La Loi sur l’accès aux documents des organismes publics et sur la protection des renseignements personnels (Nouvelle fenêtre) prévoit qu’un organisme peut refuser de communiquer un renseignement pour de nombreux motifs, notamment lorsque cela pourrait nuire à des négociations, à une enquête et à ses intérêts économiques ou lorsque cela pourrait mettre en péril la sécurité d’une personne.
La seule zone grise qui va rester, c’est la donnée peu sensible qui, elle, pourrait faire l’objet d’une demande d’accès à l’information
, a déclaré le ministre. Donc, on vient de réduire énormément les besoins en accès à l’information
, a-t-il expliqué, ce qui permettra de centraliser et d’uniformiser le processus et de réduire les délais, selon lui.
Et comment s’assurer, sans autre changement législatif, qu’on atteindra ces objectifs? Le ministre Caire demande à ce qu’on le juge sur ses résultats.
Si les délais de réponse pour les demandes d’accès à l’information ne changent pas, puis que vous continuez à recevoir des réponses d’innocent, eh bien là, vous comprendrez que j’ai manqué mes cibles et que j’ai manqué mon objectif. Mais ça ne devrait pas arriver.
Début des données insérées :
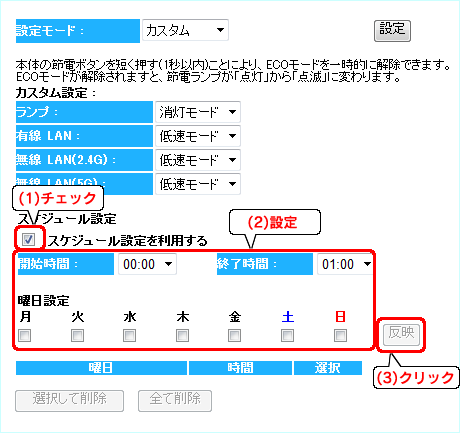Expand the ランプ dropdown set to 消灯モード
Screen dimensions: 460x433
[198, 112]
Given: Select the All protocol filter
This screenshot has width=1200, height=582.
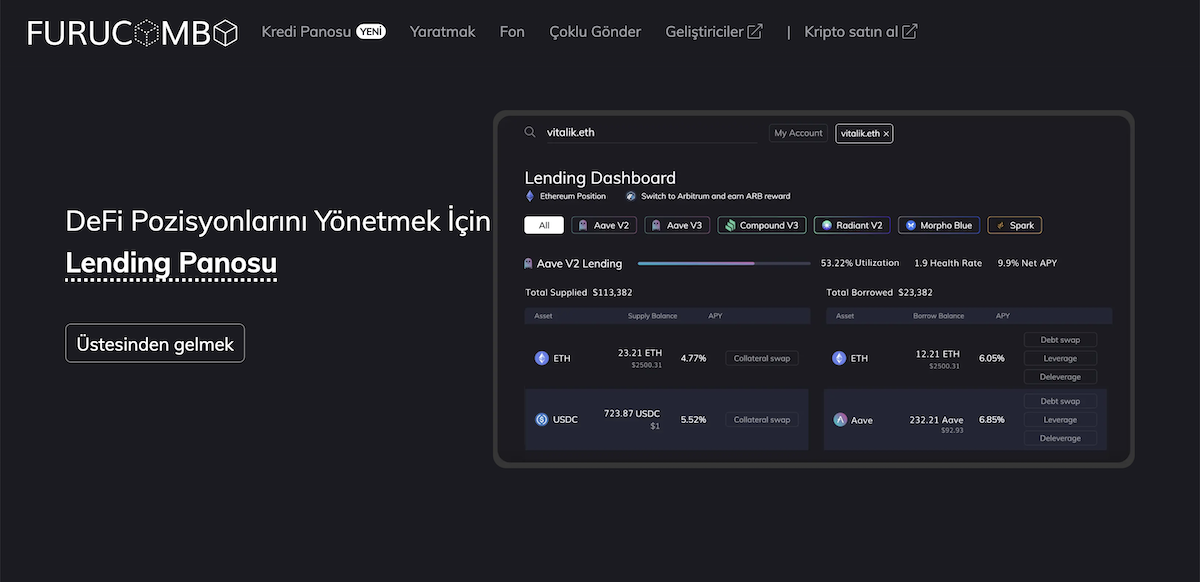Looking at the screenshot, I should (x=544, y=225).
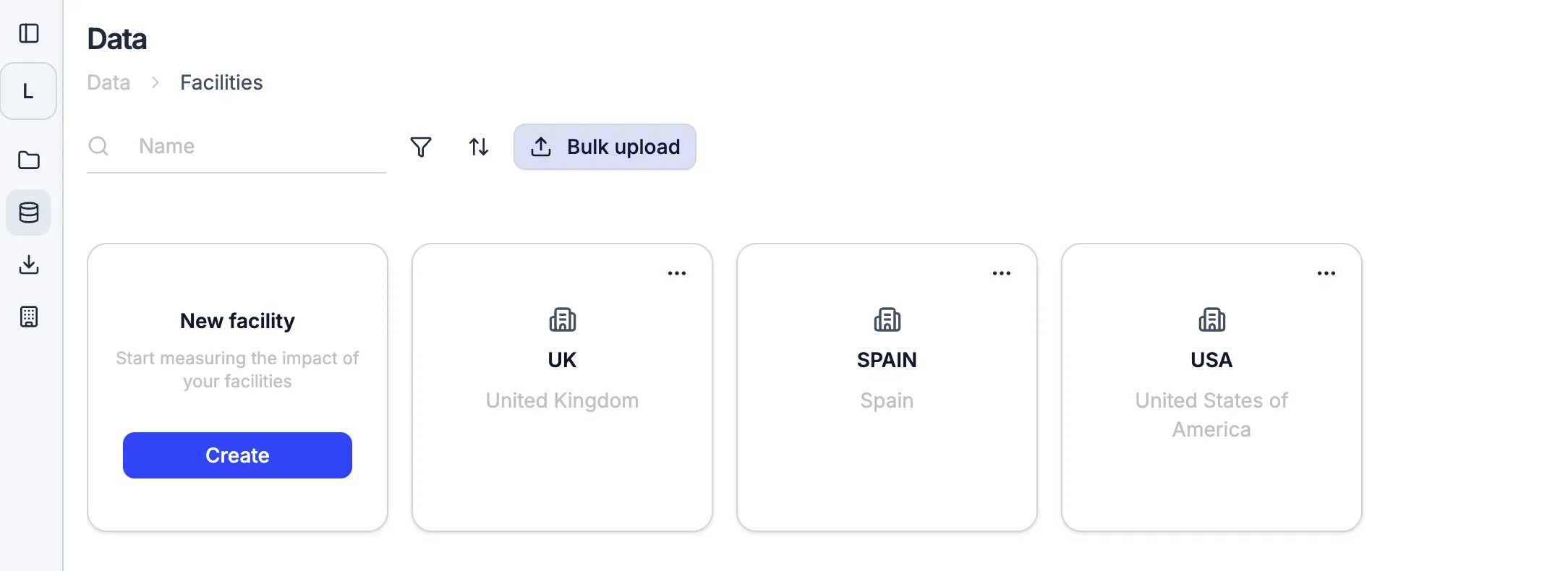Open the building icon at sidebar bottom
Screen dimensions: 1568x571
[x=28, y=317]
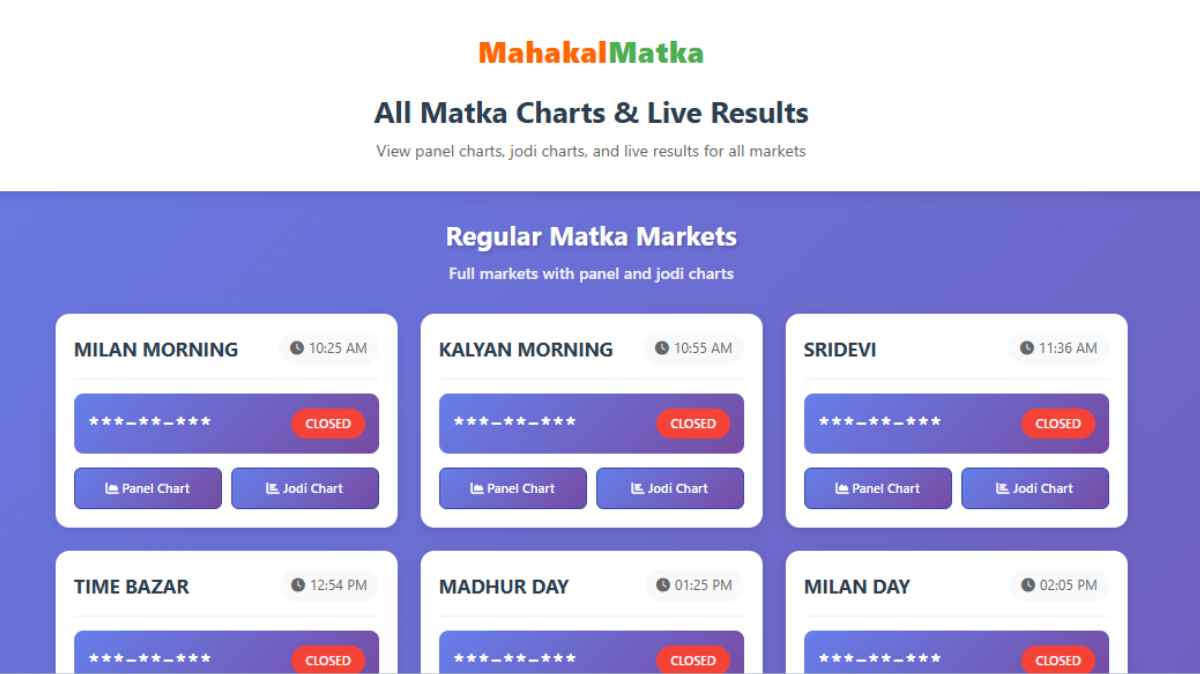Open Sridevi Panel Chart
The width and height of the screenshot is (1200, 674).
click(x=878, y=488)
Rendre les données – même les données non sensibles – plus accessibles présente cependant son lot de défis, a-t-il admis. Les ministères et les autres organismes gouvernementaux se sont montrés réticents à rendre leurs données disponibles et ils ont besoin d’un peu d’encouragement
.
C’est un changement de culture qui est profond dans une méga-organisation […]. Faire adhérer tout le monde à cette philosophie-là, ce ne sera pas du gâteau. Il y a beaucoup de pédagogie à faire
, a déclaré le ministre Caire.
M. Caire n’a pas encore d’échéancier pour y parvenir, mais il entend déposer un plan sur le bureau du premier ministre d’ici juillet. C’est donc dire que la transformation ne se fera pas avant les prochaines élections.